Department/agency accounting and fiscal
staff may also use journal vouchers
to accrue expenditures at year-end for
non-encumbered contract/purchase orders.
Journal voucher accruals do not reduce
encumbrances and therefore should not
be used to record accrual entries for
encumbered contract/purchase orders.
2.5.5
Appropriations Encumbered at Fiscal
Year-End
At fiscal year-end, unused open encumbrances
are carried forward to the new fiscal
year. These carried-forward encumbrances
are referred to as prior year encumbrances
in subsequent fiscal year accounting
records. Appropriations are not carried
forward or created in the new fiscal
year for these prior year encumbrances.
Also, prior year encumbrances or prior
year expenditures do not impact the
current year budget appropriations.
Expenditures charged to these prior
years' encumbered appropriations are
referred to as prior year expenditures
in the accounting system, and equal
amounts of the prior year encumbrances
are reversed.
2.5.6
Canceling an Encumbrance
2.5.6.1
Current Year Encumbrances
A current year encumbrance may
be cancelled by expiration or
cancellation of the purchase order/contract.
This is accomplished by either
the Deputy Purchasing Agent issuing
a modification or by memo to the
Auditor-Controller Claims Section/agency
accounting unit. When this occurs,
available unencumbered appropriations
are increased and available for
other expenditures/encumbrances
of the department/agency.
2.5.6.2
Prior Year Encumbrances
Prior year encumbrances must
be canceled by sending a memo
to the Auditor-Controller Claims
Section/agency accounting unit,
specifying the purchase order
or contract and requesting the
cancellation of all or a portion
of the unneeded outstanding encumbrance.
Available unencumbered appropriations
for the subsequent fiscal year
are not increased by the cancellation
of prior year encumbrances.
2.6
Annual Review of Prior Year Encumbrances
Prior year encumbrances reduce funds' available
financing because reserves of fund balance
are maintained for all encumbrances. Therefore,
if prior years' encumbered purchase orders/contracts
are no longer required they must be cancelled.
Near the end of each fiscal year, all departments/agencies
must review prior year encumbrances to determine
which are still needed and which can be cancelled.

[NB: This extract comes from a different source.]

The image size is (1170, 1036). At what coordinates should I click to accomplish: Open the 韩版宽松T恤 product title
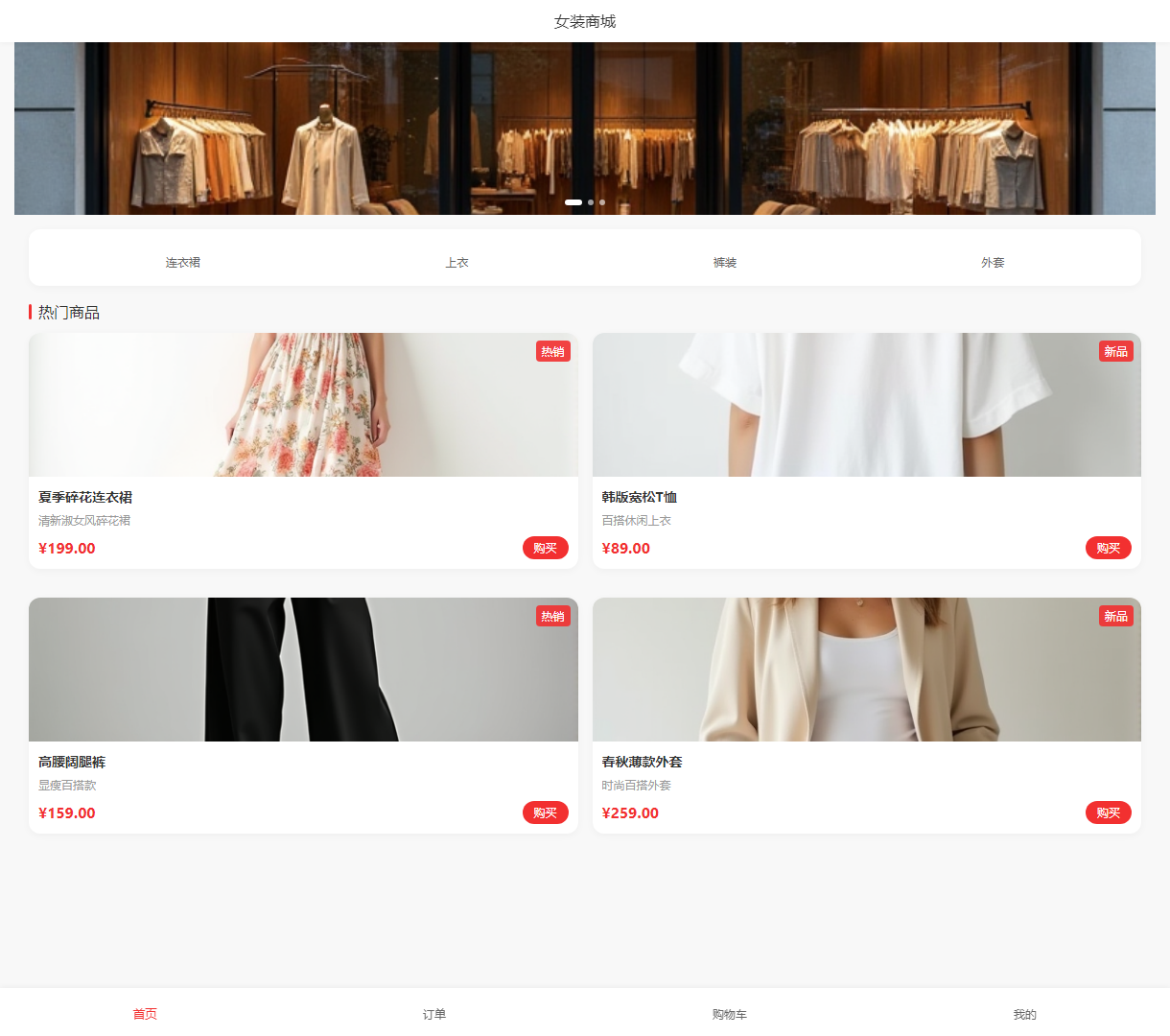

Departments/agencies must request cancellation
of those encumbrances that are no longer necessary
by sending a memo to the Auditor-Controller
Claims Section/agency accounting unit, detailing
the encumbrances to be cancelled by purchase
order/contract number and dollar amount. When
prior year encumbrances are cancelled, fund
balance available is increased. Board approval
is required to appropriate any fund balance
increase resulting from cancelled prior year
encumbrances.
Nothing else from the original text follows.